前・後期で大幅な展示品の入れ替えがあります。
我が家からは遠いので後期は行けないかも知れません。

トーハクのボストン美術館展でも蕭白に焦点を当てていますよね、ボストン美術館展の展示作品は保存状態も良く素晴らし作品にドキドキでした。蕭白ショック!!(観たのは前期)での展示品は保存状態がどうなのかな―と思わせる作品も多数ありますが、その質・量とも蕭白の魅力を十分堪能できる展覧会です。描かれる面相、動き、画面解釈など、奇想の画家といわれ、観る者を瞬時に作品世界に引き込んでしまいます。しかし唐画の伝統を取り入れた復古的な作品も魅力があり蕭白の全体像を概観できるいい機会になります。

曽我蕭白(1730~81)は江戸時代中期に活躍した画家です。この展覧会では修理を終えた、伊勢斎宮の旧家永島家伝来の障壁画(全44面、重要文化財、三重県立美術館所蔵)を中心に蕭白の画業をよく知るために蕭白前史と同時代の画家たちを合わせて紹介しています。

示した記録:
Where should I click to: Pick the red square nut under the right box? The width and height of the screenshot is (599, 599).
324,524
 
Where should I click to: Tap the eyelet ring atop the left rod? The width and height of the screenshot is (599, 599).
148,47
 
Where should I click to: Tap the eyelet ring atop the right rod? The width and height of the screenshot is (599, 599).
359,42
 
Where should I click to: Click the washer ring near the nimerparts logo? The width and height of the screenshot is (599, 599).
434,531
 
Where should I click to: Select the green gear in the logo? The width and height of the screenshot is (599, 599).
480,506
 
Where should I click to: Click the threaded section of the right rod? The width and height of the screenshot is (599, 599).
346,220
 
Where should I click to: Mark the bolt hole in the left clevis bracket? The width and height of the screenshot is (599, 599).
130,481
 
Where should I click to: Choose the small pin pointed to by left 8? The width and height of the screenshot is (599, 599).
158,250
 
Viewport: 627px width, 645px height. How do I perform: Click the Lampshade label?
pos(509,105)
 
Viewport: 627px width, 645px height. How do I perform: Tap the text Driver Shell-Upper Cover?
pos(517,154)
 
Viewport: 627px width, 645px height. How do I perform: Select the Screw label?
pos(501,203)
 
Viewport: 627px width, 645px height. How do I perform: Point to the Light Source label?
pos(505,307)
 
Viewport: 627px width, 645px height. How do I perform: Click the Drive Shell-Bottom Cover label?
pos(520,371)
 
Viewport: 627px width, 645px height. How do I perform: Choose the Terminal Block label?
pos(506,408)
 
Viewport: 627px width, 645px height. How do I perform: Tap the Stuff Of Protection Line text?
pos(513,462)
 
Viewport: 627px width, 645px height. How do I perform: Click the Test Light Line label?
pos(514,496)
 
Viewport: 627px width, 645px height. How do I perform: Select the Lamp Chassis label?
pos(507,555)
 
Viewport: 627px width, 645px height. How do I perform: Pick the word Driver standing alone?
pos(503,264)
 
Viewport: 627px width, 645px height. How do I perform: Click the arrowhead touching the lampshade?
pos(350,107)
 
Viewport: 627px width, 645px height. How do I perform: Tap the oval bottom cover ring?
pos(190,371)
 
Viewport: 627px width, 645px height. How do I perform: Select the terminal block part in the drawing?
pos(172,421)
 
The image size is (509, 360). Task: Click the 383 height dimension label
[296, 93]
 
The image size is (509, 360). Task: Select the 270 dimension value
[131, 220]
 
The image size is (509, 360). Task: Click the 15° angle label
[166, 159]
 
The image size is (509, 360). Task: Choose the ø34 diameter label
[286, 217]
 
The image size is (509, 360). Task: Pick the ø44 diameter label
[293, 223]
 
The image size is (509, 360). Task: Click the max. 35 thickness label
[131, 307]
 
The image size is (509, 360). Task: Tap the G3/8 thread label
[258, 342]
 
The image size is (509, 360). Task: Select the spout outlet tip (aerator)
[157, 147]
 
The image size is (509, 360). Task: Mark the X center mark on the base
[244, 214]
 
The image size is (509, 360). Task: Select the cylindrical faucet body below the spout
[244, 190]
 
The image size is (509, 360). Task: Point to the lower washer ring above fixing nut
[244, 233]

やること:
**1.** 曽我蕭白の展覧会の文章によると、永島家に伝わった障壁画は全部で何面ですか。
**2.** 曽我蕭白の展覧会の文章を、最後の文のあとから続けてください。
記録はここでは関係ありません。

答えのまとめ:
**1.** 全44面です。

**2.**
以下に展示構成を記します。
展示入れ替えが大幅に行われますので、HPの展示品リストでの確認をお薦めします。

第一章 蕭白前史
曽我蕭白は室町時代の画家曽我蛇足の系譜に連なる蛇足軒十世と名乗り、桃山時代の曽我派の画家曽我直庵の画風を取り入れている。雪舟の流れをくむ雲谷派からも学んでいるらしい。この章では、蕭白に先がけて復古かつ個性的な傾向を示した画家を紹介している。
京狩野に学んだ高田敬輔は蕭白の師と推定される。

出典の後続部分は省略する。